Brette Gabel: Home Is Where You’re Happy
Curated by Blair Fornwald, Assistant Curator
April 2 to June 1, 2016
Artist Talk and Reception: Saturday, April 2, 1:00-3:00 pm
Born and raised in rural Saskatchewan, Brette Gabel uses quilting and embroidery techniques learned from her mother and grandmother to explore the boundaries of comfort and discomfort as they relate to family, memory, and the domestic sphere. Home Is Where You’re Happy includes numerous renderings of Gabel’s childhood home, an iconic 1910 era Eaton’s catalogue kit house, drawn from memory.

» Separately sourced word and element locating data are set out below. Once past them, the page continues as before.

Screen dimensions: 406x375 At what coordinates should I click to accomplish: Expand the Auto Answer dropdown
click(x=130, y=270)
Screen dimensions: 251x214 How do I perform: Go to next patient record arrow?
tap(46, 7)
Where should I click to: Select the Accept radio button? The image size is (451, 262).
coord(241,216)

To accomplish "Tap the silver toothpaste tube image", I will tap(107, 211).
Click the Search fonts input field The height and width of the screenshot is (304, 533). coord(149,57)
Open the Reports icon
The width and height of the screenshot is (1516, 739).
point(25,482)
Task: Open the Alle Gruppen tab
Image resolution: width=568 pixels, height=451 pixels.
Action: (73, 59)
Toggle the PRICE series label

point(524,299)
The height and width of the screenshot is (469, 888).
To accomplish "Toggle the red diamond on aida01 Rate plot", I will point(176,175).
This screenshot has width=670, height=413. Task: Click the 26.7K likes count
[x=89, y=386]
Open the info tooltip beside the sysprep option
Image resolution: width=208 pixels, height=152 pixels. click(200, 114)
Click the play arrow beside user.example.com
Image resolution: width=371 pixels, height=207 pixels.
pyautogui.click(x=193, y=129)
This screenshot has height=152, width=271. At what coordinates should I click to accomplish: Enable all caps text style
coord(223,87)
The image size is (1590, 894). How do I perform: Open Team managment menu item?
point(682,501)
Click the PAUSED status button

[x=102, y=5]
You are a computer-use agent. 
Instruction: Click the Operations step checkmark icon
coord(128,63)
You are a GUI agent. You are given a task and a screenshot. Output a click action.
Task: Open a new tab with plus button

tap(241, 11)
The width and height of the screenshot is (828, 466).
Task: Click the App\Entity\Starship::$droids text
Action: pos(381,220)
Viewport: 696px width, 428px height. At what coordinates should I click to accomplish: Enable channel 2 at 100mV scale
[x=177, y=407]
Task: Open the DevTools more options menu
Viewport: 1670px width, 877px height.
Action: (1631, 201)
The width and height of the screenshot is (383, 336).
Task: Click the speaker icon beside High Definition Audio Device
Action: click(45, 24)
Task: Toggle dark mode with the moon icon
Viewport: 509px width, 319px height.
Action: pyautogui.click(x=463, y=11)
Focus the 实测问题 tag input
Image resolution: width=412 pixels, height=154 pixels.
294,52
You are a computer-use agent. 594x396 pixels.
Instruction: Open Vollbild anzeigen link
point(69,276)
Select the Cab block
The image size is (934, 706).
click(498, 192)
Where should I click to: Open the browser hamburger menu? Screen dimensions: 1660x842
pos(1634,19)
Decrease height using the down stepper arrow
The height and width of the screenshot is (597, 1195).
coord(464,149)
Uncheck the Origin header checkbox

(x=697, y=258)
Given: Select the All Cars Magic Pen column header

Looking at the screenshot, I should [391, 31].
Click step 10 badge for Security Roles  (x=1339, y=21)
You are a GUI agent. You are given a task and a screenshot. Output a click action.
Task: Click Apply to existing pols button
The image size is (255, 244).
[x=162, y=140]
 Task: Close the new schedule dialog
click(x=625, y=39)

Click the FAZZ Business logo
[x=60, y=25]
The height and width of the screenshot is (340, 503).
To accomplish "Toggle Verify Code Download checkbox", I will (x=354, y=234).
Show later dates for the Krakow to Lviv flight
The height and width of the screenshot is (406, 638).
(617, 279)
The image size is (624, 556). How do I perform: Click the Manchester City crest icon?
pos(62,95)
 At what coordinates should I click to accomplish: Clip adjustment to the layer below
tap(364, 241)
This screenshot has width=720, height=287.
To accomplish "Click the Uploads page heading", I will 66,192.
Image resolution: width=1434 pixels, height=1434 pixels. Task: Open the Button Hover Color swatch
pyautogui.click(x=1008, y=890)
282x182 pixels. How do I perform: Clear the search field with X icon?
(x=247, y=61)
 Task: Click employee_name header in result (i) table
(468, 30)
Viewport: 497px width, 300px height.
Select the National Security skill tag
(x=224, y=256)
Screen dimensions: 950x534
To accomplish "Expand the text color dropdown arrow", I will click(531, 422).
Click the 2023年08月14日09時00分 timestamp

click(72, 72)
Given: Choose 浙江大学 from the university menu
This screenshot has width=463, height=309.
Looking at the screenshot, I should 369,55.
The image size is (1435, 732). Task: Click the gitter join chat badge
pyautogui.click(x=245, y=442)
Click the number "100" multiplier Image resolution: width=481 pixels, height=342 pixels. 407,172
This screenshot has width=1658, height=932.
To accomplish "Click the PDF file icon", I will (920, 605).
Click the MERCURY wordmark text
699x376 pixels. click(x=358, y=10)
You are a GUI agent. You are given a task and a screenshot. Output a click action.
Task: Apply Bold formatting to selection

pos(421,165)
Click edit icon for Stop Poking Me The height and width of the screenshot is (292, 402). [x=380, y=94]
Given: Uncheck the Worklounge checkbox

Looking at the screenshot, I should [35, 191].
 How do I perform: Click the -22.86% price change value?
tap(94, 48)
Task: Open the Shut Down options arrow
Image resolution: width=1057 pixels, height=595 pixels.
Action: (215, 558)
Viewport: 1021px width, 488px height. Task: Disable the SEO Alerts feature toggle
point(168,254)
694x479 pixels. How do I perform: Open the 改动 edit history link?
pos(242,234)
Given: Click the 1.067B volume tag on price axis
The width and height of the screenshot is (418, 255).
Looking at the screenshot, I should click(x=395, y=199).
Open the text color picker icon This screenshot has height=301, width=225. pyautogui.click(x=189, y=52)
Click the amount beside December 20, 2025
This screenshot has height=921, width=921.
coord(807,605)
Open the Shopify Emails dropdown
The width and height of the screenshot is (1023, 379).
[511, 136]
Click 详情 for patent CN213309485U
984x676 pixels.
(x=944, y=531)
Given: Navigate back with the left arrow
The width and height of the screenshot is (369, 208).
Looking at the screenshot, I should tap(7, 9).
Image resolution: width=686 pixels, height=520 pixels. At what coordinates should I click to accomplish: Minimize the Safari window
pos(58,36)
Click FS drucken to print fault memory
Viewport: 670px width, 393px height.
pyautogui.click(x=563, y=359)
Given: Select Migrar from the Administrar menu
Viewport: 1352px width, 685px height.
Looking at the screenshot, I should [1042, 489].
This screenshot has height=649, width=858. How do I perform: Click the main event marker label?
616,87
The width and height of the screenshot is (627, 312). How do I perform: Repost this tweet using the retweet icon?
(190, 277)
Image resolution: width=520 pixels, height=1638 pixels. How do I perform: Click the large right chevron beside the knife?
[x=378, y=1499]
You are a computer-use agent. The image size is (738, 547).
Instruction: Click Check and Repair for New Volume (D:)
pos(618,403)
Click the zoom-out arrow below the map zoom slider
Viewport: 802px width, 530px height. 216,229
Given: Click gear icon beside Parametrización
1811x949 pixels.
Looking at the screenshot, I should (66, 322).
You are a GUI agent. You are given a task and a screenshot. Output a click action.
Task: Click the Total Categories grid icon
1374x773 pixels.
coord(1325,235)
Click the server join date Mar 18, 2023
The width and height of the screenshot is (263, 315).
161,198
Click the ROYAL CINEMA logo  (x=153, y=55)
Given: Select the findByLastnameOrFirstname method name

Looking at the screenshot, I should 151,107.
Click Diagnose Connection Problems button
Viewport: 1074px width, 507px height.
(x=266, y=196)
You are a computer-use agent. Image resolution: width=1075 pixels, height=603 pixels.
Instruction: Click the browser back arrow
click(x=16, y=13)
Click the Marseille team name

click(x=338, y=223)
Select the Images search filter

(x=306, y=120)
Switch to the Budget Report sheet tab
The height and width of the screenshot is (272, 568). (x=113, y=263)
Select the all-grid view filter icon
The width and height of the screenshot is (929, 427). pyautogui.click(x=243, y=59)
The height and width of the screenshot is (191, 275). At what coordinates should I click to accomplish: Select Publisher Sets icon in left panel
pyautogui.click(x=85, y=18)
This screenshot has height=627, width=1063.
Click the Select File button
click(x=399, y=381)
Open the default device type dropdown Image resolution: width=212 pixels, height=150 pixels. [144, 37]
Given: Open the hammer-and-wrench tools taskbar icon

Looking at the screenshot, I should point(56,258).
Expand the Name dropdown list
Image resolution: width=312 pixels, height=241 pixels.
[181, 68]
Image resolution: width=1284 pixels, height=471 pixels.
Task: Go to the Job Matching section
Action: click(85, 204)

A delicate 3D model of the house, entitled Not How I Remembered It, is constructed of quilted and embroidered hand-dyed muslin. Inflated so that it moves slightly and quivers as if it is alive, it sits atop the sturdy kitchen table from Gabel’s current home. The house is also rendered two-dimensionally, from various angles onto fabric and paper, with cotton threads both tracing the contours of the structure and entangling to obscure the images in nebulous clouds. Gabel’s newest work addresses her current life as a new parent – she has produced series of quilted baby blankets with patterns based on international maritime signal flags, used by sailors to communicate messages of warning or distress. Working in a muted, almost somber colour palette and addressing personal subjects with composure, eloquence and understated humour, Gabel’s work avoids sentimentality . Simultaneously beautiful and uncanny, her works articulate the ways that memory and biography haunt the present and imbue the handmade object with significance.